Le but de l’avocat est tout autre, disent les médecins : un avocat tient compte de l’intérêt de son client. Il ne doit donc pas faire preuve d’impartialité. Par sa présence et ses interventions, il peut perturber ou brouiller la relation entre le médecin et le prévenu. Il pourrait, par exemple, inviter le prévenu à ne pas parler de telle ou telle manière parce qu’il craindrait que cela se retourne ensuite contre lui.
Toujours selon les médecins, des discussions juridiques pourraient aussi avoir lieu alors que le psychiatre n’a pas de compétence à ce sujet et qu’elles ne sont pas l’objectif des entretiens.
Par contre, l’Ordre des médecins estime que l’avocat peut être présent au début de l’expertise pour des informations administratives (par exemple parcourir le casier judiciaire).
L’Ordre des médecins a demandé un entretien à la ministre des Affaire sociales et de la Santé publique pour expliquer son point de vue.
« Oui », disent les avocats
Avocats.be (ainsi appelle-t-on l’Ordre des barreaux donc des avocats) a écrit à l’Ordre des médecins et à la Ministre des Affaires sociales et de la Santé pour lui communiquer un avis totalement différent.
Avocats.be le souligne d’emblée : l’avis de l’expert « est déterminant lors d’une information ou d’une instruction judiciaires pouvant mener ou non à une mesure d’internement ». La présence et l’assistance d’un avocat est donc importante parce qu’elle permet de surveiller la procédure et le respect des droits de la défense.
Par exemple, disent les avocats, un expert psychiatre reproduit très souvent dans son rapport des paroles extraites des entretiens avec les prévenus rencontrés « en mettant entre guillemets et en italiques les propos qu’il a plus ou moins bien notés ou dont il se souvient, notamment en prison où aucun enregistreur ne peut être introduit ». À la différence des procès-verbaux, ces paroles n’ont pas été relues par les personnes concernées, elles ne sont pas signées. Or, un juge pourrait éventuellement les prendre comme des aveux ou des reconnaissances de faits, obtenus hors de la présence d’un avocat. Ce qui n’est pas conforme aux règles actuelles.

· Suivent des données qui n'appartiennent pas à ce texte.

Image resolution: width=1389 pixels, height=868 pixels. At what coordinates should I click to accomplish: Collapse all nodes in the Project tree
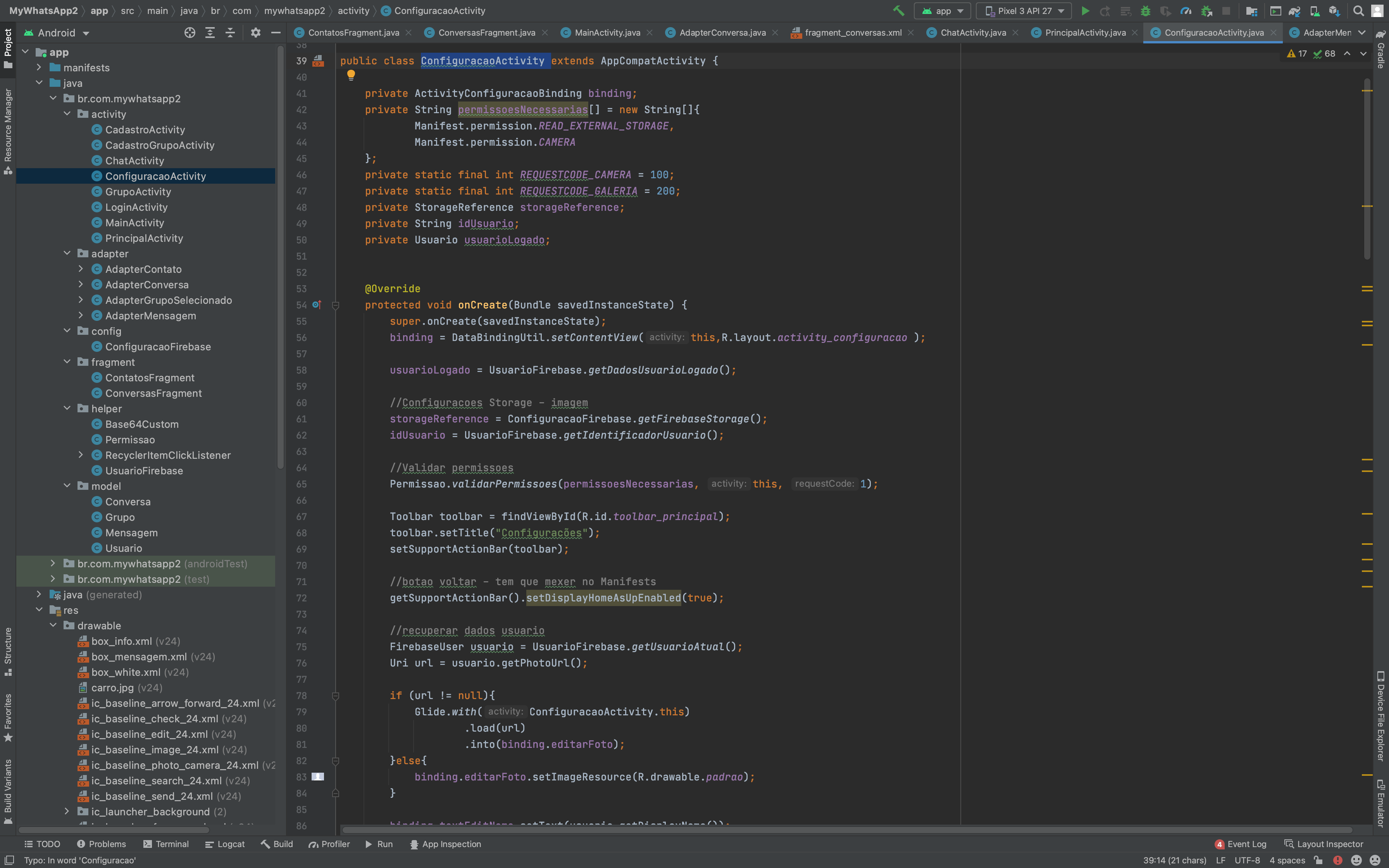tap(230, 33)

Une autre raison justifie la présence de l’avocat : le prévenu peut avoir besoin d’être soutenu par son avocat. Il peut chercher ses mots, ne pas être très clair et l’avocat peut l’aider à prendre le temps de bien s’expliquer.
Enfin, les avocats estiment que « certains experts psychiatres mélangent parfois examen mental et recherche de culpabilité ». Ou bien, après avoir lu le dossier de la personne concernée, ils la considèrent comme coupable et tout ce qu’elle peut dire devient une preuve qu’elle refuse de prendre ses responsabilités, qu’elle n’a pas de remords ni d’empathie pour les victimes…

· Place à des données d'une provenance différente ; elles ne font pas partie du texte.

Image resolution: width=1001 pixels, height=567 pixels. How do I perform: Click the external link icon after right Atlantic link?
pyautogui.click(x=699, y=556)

Dernier argument des avocats : selon une directive européenne, la présence d’un avocat est requise dans le cadre d’une procédure pénale. Pour Avocats.be, l’expertise psychiatrique médicolégale est bien une « mesure d’enquête » menée lors d’une procédure pénale. Donc l’avocat doit obligatoirement être présent.
La Ministre de la Santé et son cabinet vont devoir trancher le différend.